The details of our measurements are presented here: details of NF measurements with N4000A and Agilent 8973A
The N4000A gives a 0.025 dB lower NF than the hot/cold method with ice and steam did in November 2012. That is compensated for in table 9. The relative NF scales show a next to perfect agreement just as the data collected at the 2012 EME meeting by Dominiqe, HB9BBD most probably does. He however decided to not make his data public so we repeated the study.
Agilent specifies the accuracy of the noise head calibration to be 0.16 dB in this frequency range. That seems like a very conservative specification in light of table 9.

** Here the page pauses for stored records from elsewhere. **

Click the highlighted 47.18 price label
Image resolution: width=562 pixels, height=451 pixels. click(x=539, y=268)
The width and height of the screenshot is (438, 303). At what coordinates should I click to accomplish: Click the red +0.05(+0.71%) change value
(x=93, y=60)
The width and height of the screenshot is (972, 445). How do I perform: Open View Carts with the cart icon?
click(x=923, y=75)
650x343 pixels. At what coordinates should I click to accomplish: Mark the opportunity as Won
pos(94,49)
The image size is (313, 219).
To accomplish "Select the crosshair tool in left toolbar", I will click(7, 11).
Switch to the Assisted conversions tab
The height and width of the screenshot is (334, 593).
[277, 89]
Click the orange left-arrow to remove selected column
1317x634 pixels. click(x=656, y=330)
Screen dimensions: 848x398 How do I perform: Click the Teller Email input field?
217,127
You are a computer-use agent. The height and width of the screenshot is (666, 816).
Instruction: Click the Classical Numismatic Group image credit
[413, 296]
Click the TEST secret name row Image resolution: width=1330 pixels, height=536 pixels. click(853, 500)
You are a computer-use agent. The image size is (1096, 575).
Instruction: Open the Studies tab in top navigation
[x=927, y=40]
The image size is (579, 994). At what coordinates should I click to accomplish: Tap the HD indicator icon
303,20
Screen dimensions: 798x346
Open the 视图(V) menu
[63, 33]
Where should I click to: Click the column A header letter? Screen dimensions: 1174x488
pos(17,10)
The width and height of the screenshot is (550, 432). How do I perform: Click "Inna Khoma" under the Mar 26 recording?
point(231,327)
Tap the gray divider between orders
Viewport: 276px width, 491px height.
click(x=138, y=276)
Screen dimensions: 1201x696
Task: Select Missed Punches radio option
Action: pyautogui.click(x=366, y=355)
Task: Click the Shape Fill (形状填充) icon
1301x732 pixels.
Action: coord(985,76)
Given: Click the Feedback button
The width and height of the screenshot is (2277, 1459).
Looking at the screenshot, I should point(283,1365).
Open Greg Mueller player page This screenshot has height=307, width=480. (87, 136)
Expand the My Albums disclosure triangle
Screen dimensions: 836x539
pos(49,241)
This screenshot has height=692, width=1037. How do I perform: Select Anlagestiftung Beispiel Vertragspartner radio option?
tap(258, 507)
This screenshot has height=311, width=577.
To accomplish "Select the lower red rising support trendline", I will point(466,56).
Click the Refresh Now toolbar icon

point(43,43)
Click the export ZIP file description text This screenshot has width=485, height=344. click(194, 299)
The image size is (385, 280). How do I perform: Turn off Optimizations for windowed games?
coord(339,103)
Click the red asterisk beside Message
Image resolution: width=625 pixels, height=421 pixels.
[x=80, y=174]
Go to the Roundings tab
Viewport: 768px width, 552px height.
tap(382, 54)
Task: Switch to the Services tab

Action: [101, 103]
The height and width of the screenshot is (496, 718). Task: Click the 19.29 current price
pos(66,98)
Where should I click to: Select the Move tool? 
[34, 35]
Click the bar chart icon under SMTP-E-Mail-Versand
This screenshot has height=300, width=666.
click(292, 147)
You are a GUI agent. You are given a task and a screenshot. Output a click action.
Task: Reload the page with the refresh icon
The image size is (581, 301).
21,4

The N4000A is very good in that the impedance does not change much from cold to hot. The one we used changes by 0.30 ohms from off to on. With the cable loss properly accounted for, the NF reading for non-matched GAAS FET LNA typically differs by 0.05 dB depending on whether the quarterwave cable is inserted or not. This means that the error due to variations in the source impedance of the N4000A is only 0.025dB on the tested set of near infinite SWR amplifiers. With MMIC amplifiers the difference is one order of magnitude smaller.
There could be systematic errors in the hot/cold measurements with ice and steam and the good agreement with the N4000A could be accidental. There is no question however that relative NF values can be determined well within 0.01 dB either by use of a circulator or by use of the average of two measurements with and without a 0.25 wl cable.